Sharon Danoff-Burg is an assistant professor of psychology at the State University of New York at Albany. Her interests are in the area of psychosocial aspects of women's health and chronic illness. Currently, she is conducting research on interpersonal stress and coping with rheumatoid arthritis.

Andrew Duxbury, M.D., received his M.D. from the University of Washington. He completed his residency in internal medicine and a fellowship in geriatrics at the University of California, Davis (UCD), Medical Center and joined the faculty of the UCD School of Medicine in 1993. There he was director of community-based programs for the Section of Geriatrics, including the Geriatrics Clinics, the House Call Program, and the Sacramento County Multipurpose Senior Services Program. In 1998, he joined the faculty of the University of Alabama, Birmingham, in gerontology and geriatric medicine, where he combines a busy clinical practice caring for the frail elderly in the community with both professional and community teaching.

Patricia L. East is an associate research scientist in the Department of Pediatrics at the University of California, San Diego, School of Medicine. She has published extensively on teenage sexuality, pregnancy, and parenting and is author of Adolescent Pregnancy and Parenting: Findings from a Racially Diverse Sample (with Marianne Felice; Lawrence Erlbaum Associates, 1996). She has served on the editorial board of Developmental Psychology, Journal of Research on Adolescence, and The International Journal of Behavioral Development and is editor of The Society for Research on Adolescence Newsletter.
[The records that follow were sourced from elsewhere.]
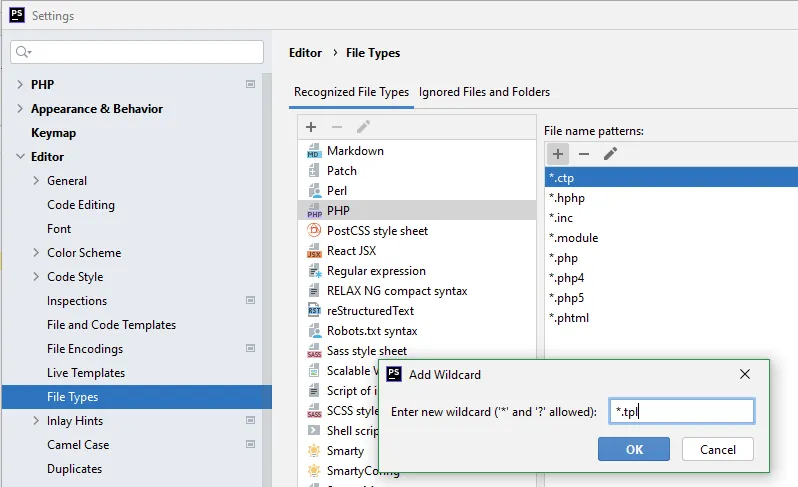Open Live Templates settings page

click(86, 373)
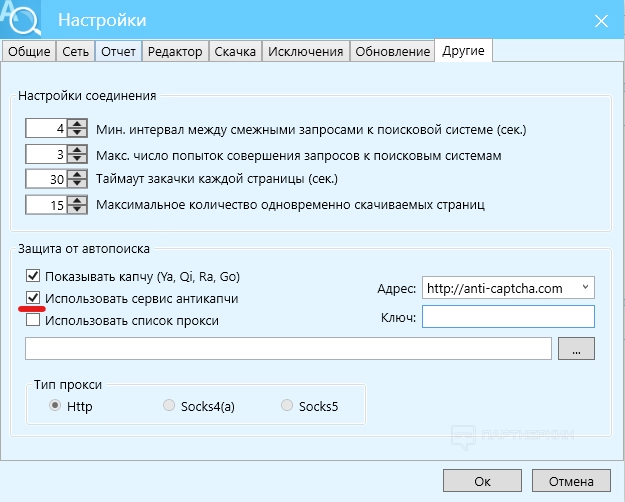Viewport: 625px width, 502px height.
Task: Toggle the Показывать капчу checkbox
Action: 34,276
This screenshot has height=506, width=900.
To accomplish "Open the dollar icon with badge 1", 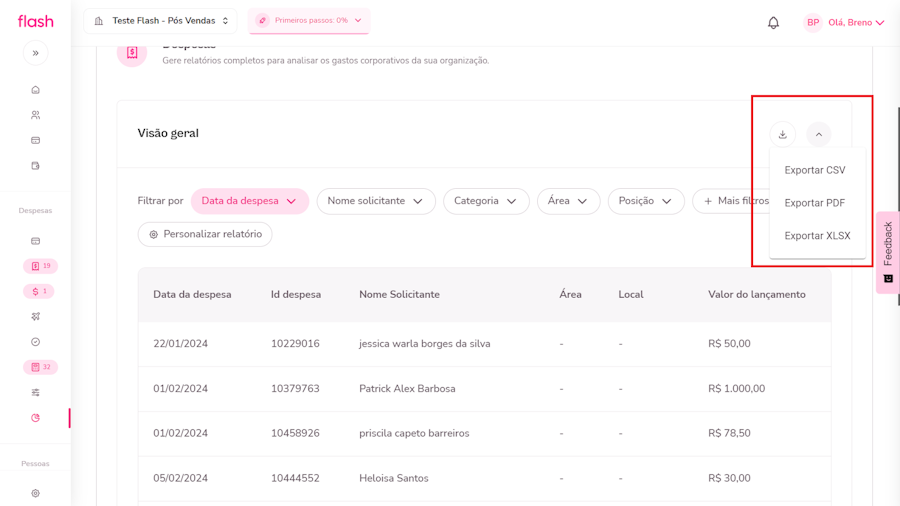I will (40, 291).
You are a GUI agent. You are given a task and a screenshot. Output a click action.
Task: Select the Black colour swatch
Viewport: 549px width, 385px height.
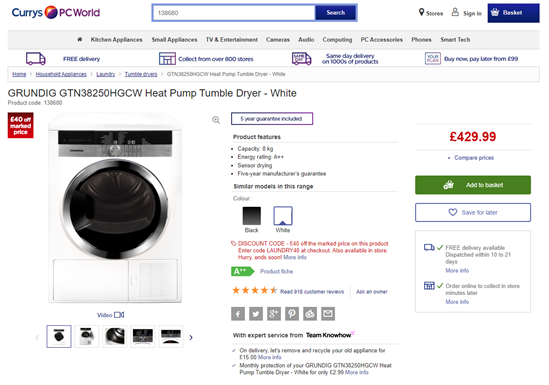pos(252,216)
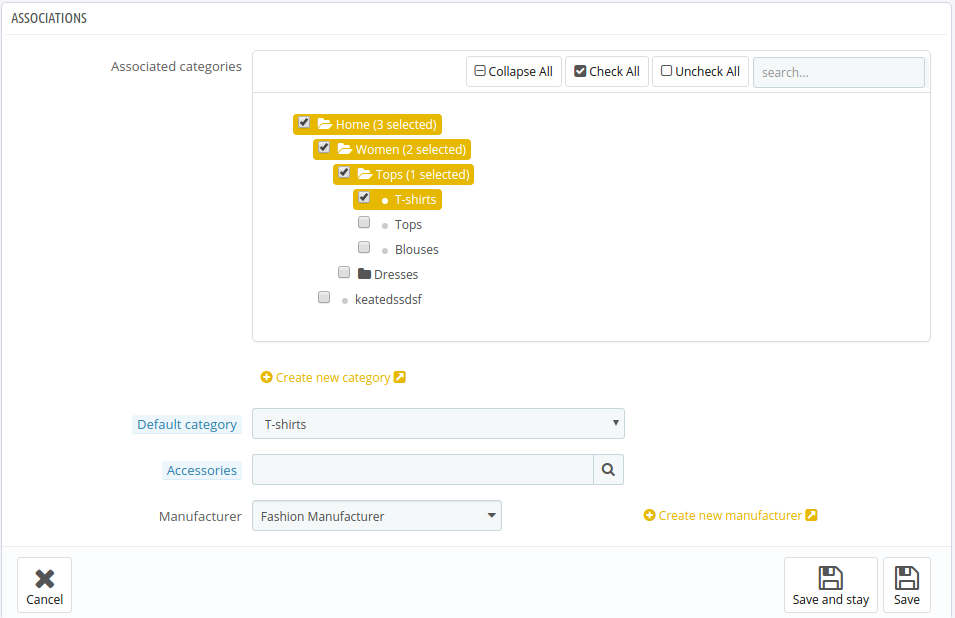The image size is (955, 618).
Task: Select the Tops leaf category item
Action: coord(408,225)
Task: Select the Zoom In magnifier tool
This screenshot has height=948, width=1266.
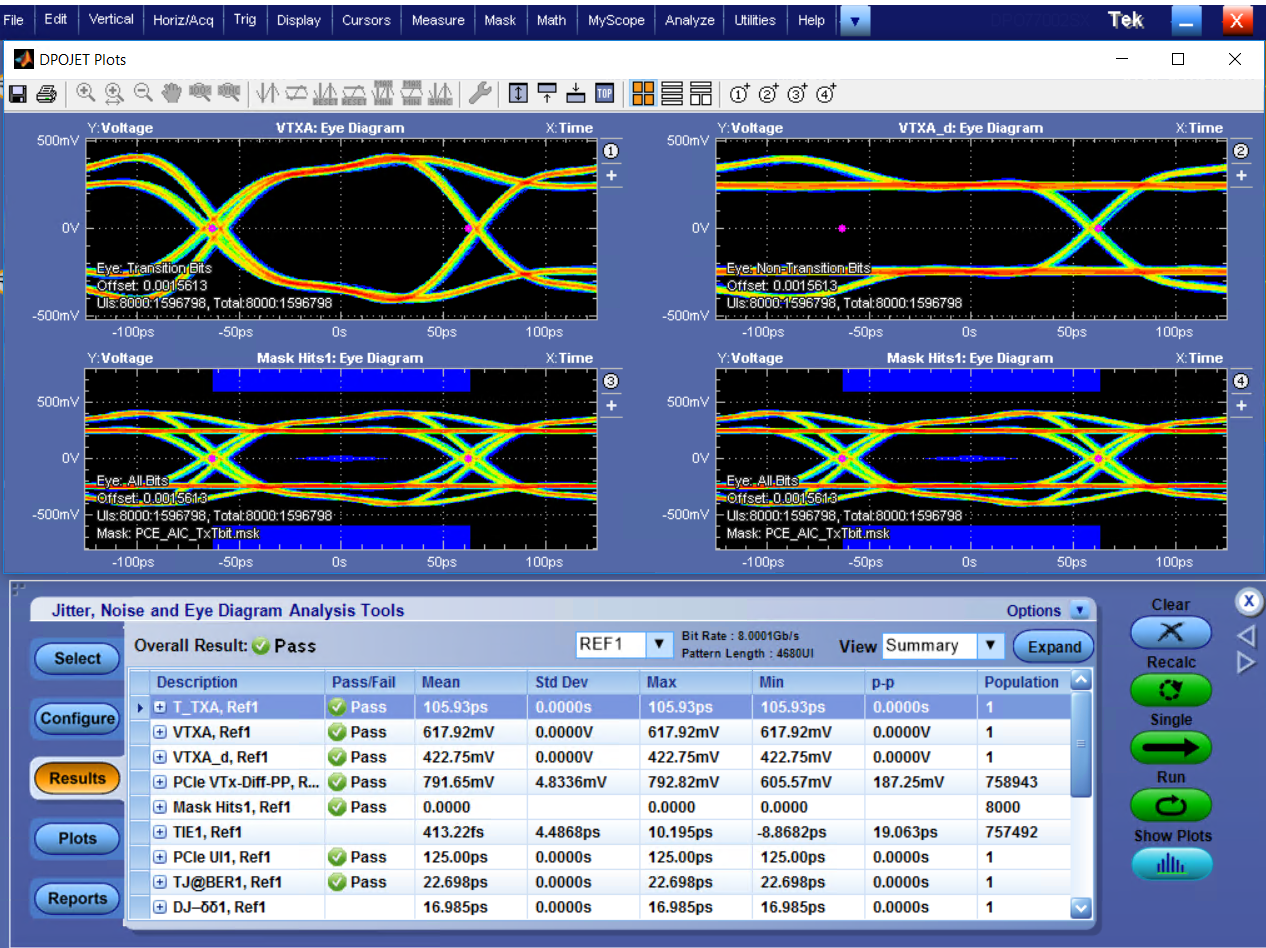Action: coord(86,93)
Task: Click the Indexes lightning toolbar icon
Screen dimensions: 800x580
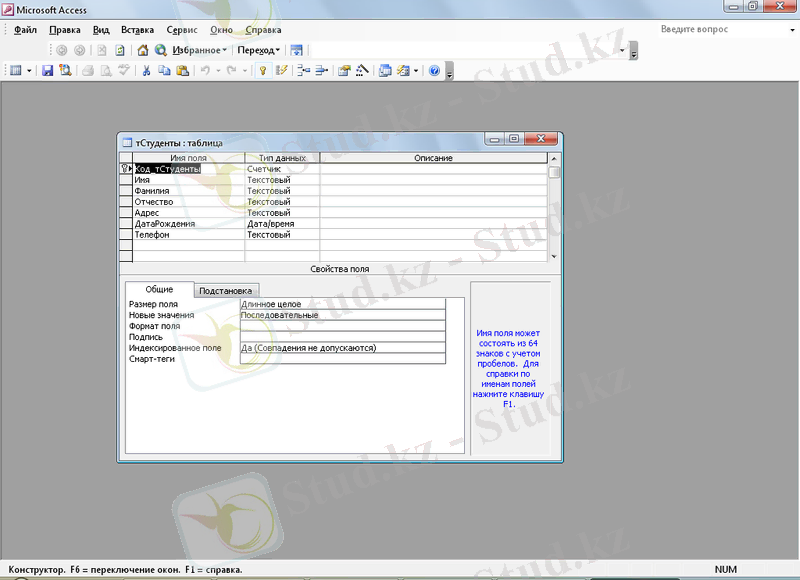Action: 281,71
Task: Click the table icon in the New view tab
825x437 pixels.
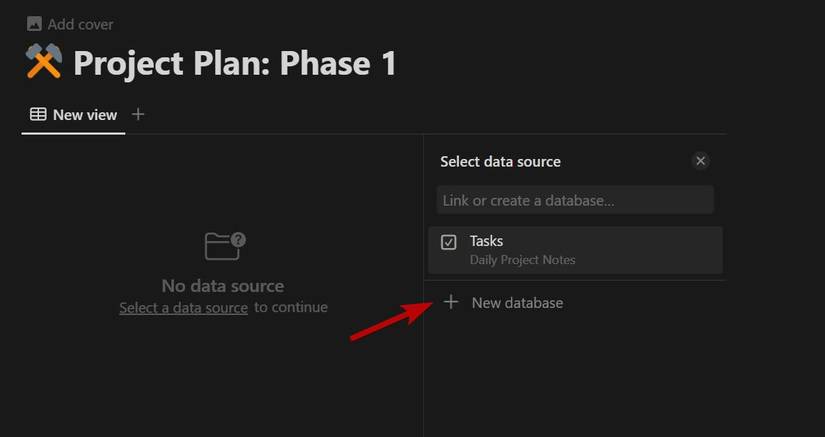Action: pyautogui.click(x=38, y=115)
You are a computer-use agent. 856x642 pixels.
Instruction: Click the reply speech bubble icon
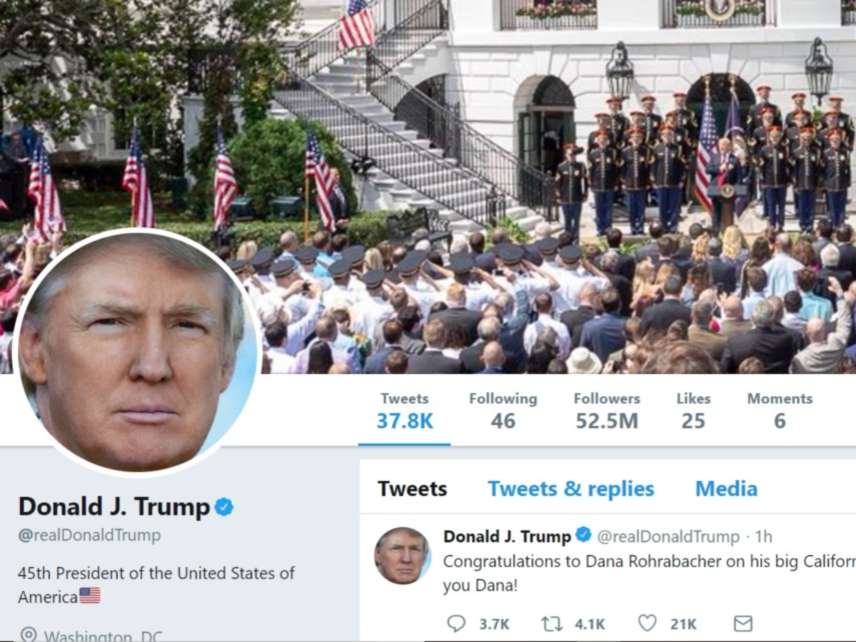(x=456, y=623)
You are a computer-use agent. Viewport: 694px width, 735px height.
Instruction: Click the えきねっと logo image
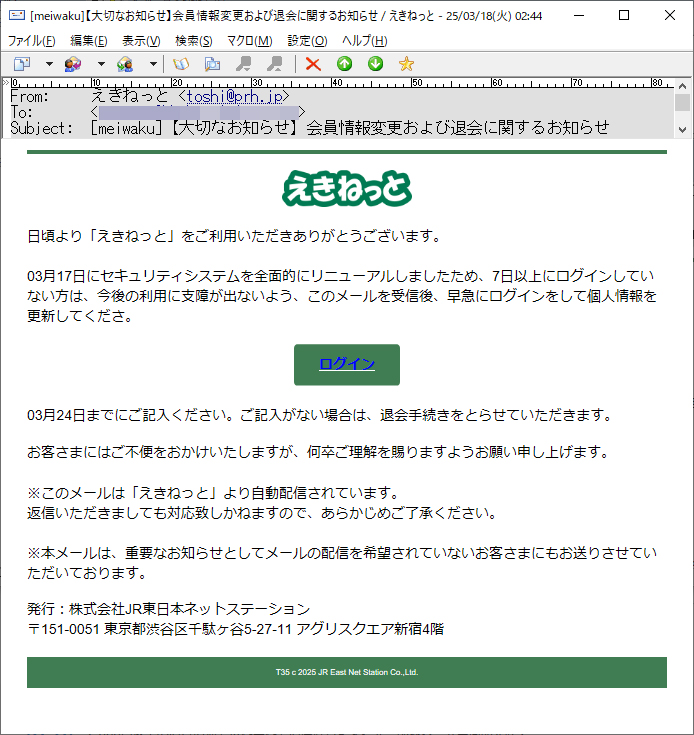click(347, 188)
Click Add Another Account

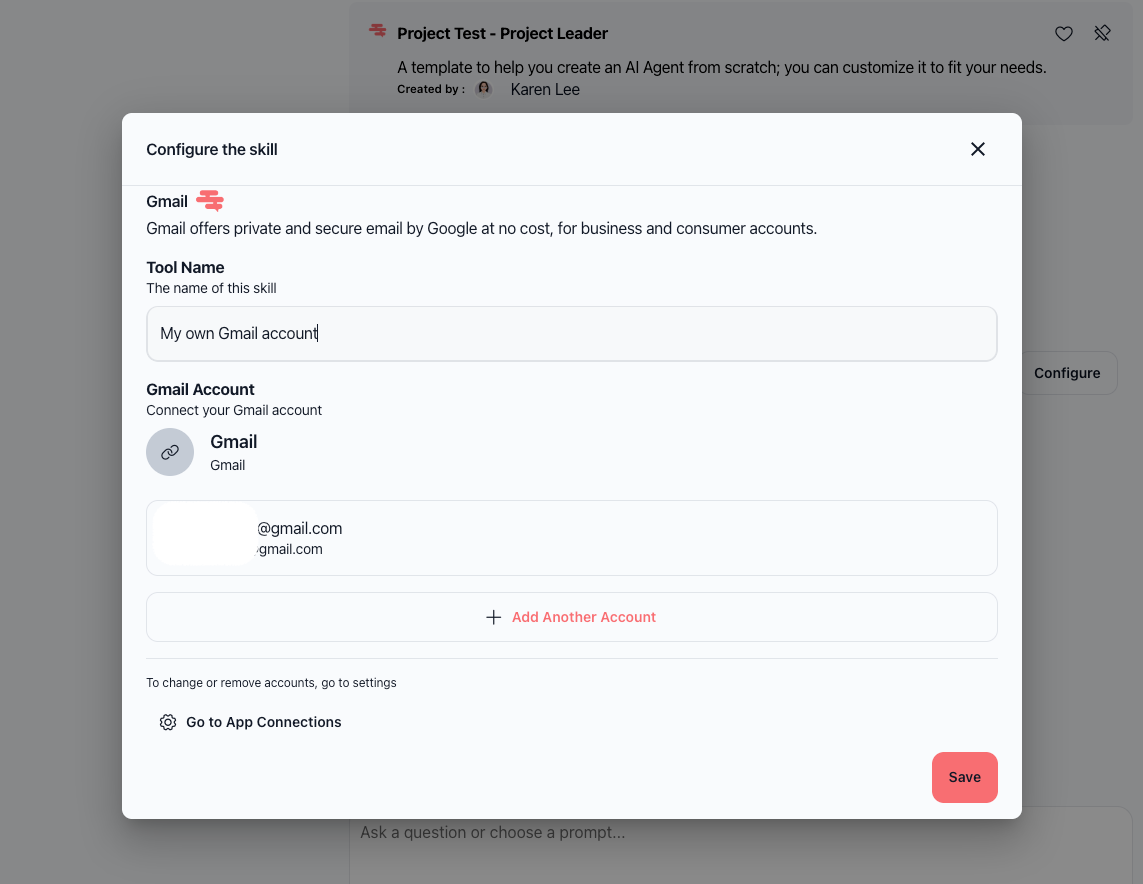(572, 617)
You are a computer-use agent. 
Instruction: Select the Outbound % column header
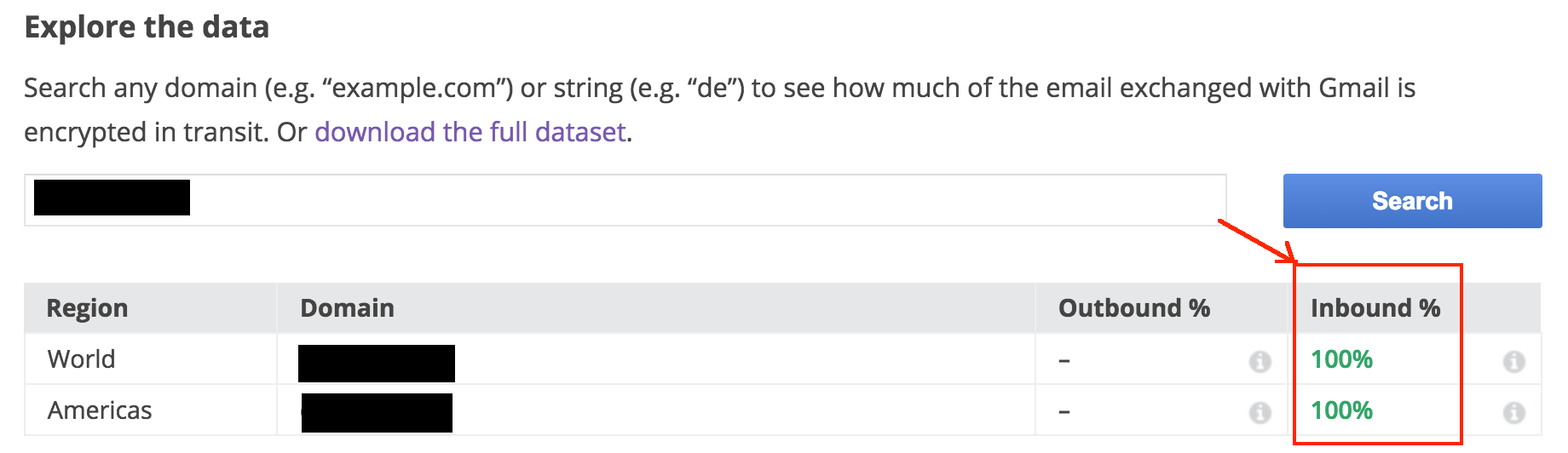pyautogui.click(x=1133, y=308)
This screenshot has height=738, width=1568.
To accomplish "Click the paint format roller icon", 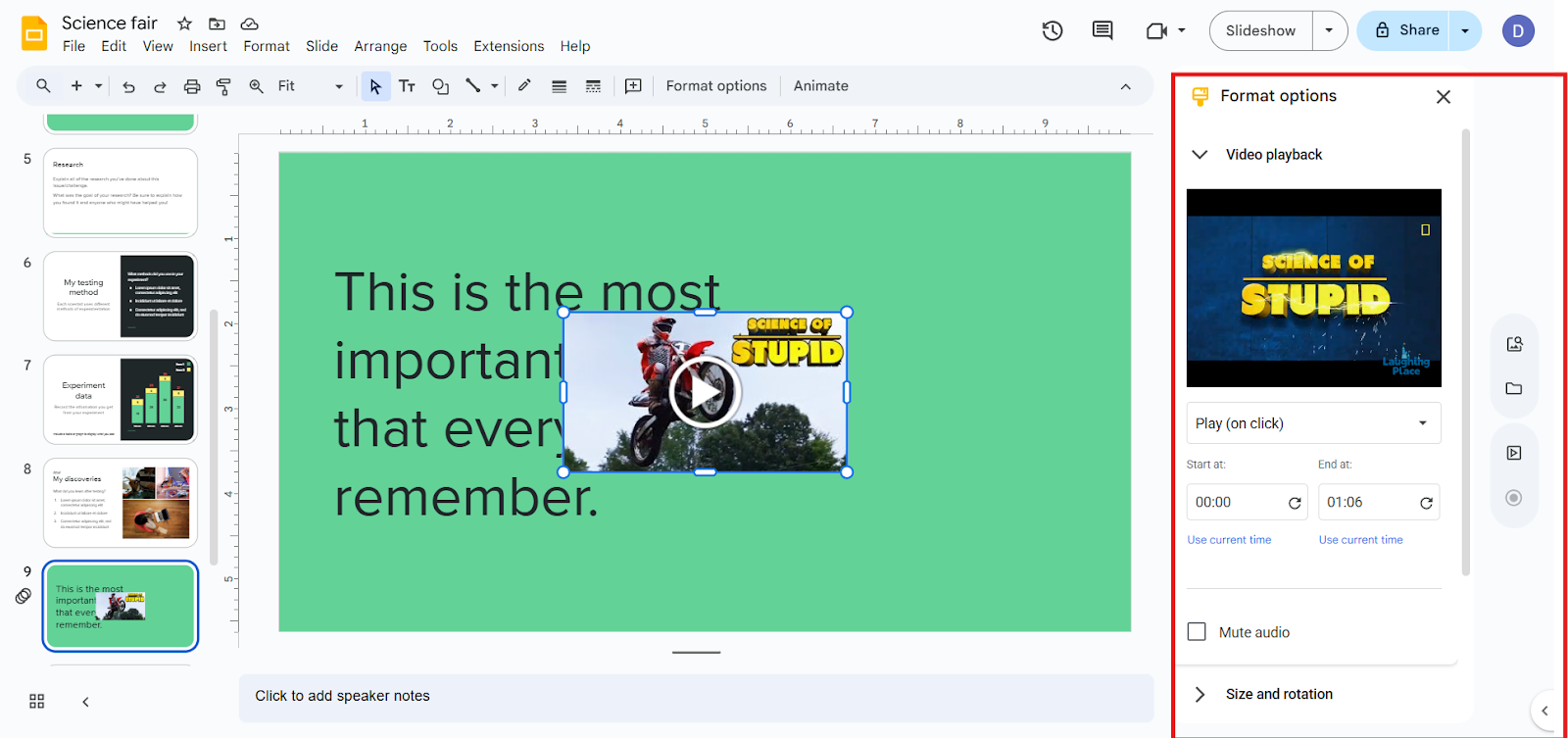I will 223,86.
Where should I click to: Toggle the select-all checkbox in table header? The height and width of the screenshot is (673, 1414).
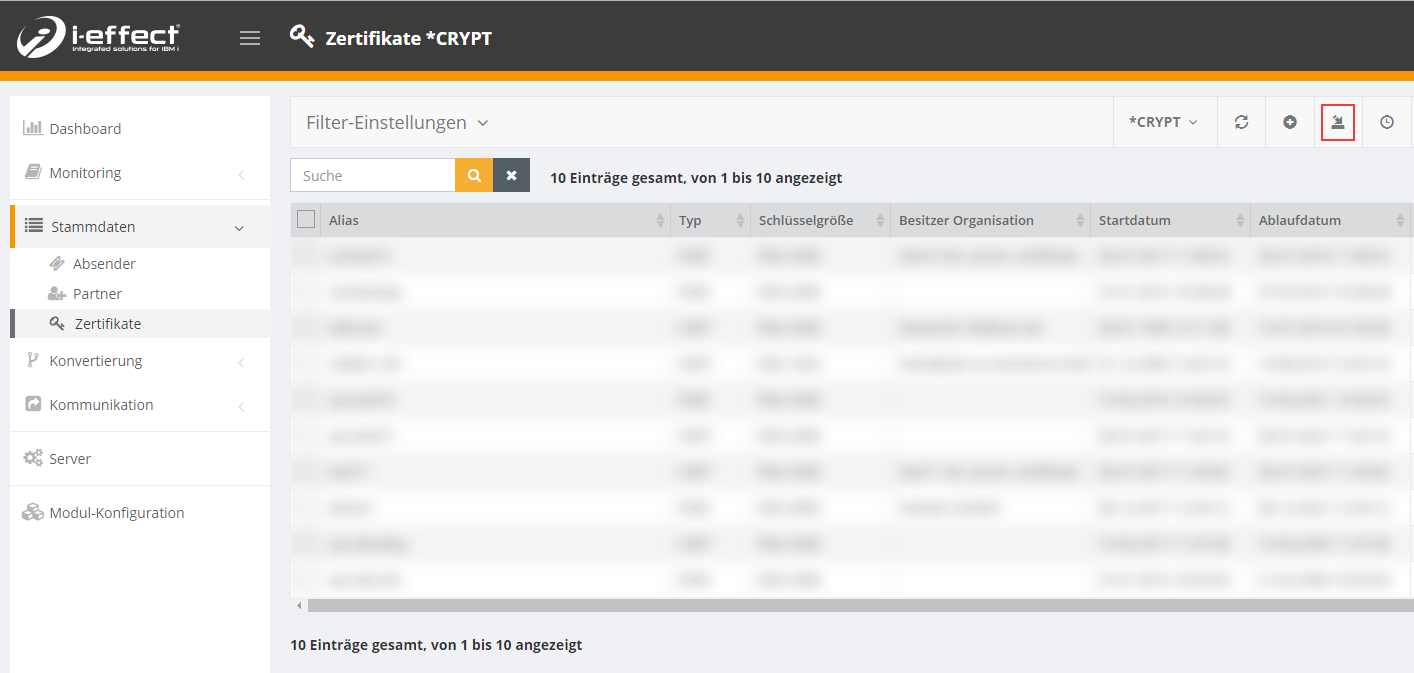(x=306, y=220)
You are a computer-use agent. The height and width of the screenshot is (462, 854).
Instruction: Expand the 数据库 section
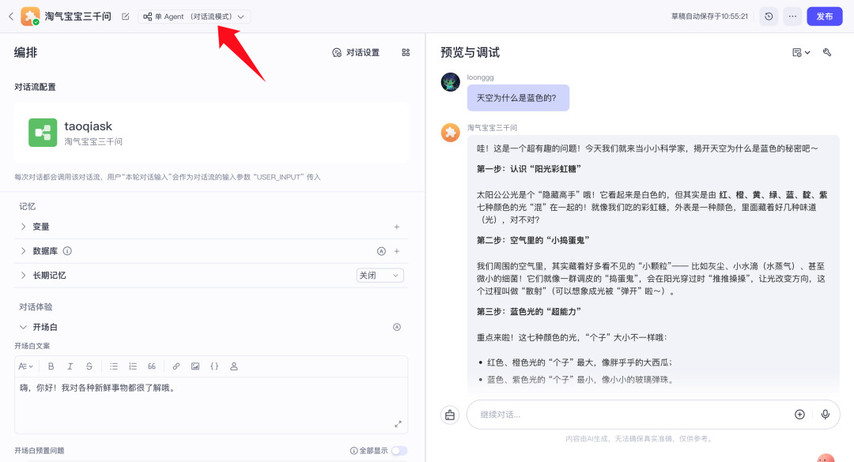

She is also on the National Institutes of Health's grant review study section for social sciences and population, has regularly reviewed grant applications for the National Science Foundation, and was part of the San Diego Task Force on Adolescent Pregnancy for the American Academy of Pediatrics. Currently, she is conducting an evaluation of the Adolescent Sibling Pregnancy Prevention Program, a $3 million annual statewide teenage pregnancy prevention program administered through the California Department of Health Services, Maternal and Child Health Branch.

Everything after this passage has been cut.